┌────────

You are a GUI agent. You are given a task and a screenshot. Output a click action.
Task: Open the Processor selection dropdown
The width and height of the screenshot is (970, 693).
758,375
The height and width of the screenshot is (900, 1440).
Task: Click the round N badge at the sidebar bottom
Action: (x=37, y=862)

└────────

> [Your goal]:
Would you print the line containing "The width and" and every line after it up to the end of the listing above, exactly, and nothing else?

> [Reply]:
The width and height of the screenshot is (970, 693).
758,375
The height and width of the screenshot is (900, 1440).
Task: Click the round N badge at the sidebar bottom
Action: (x=37, y=862)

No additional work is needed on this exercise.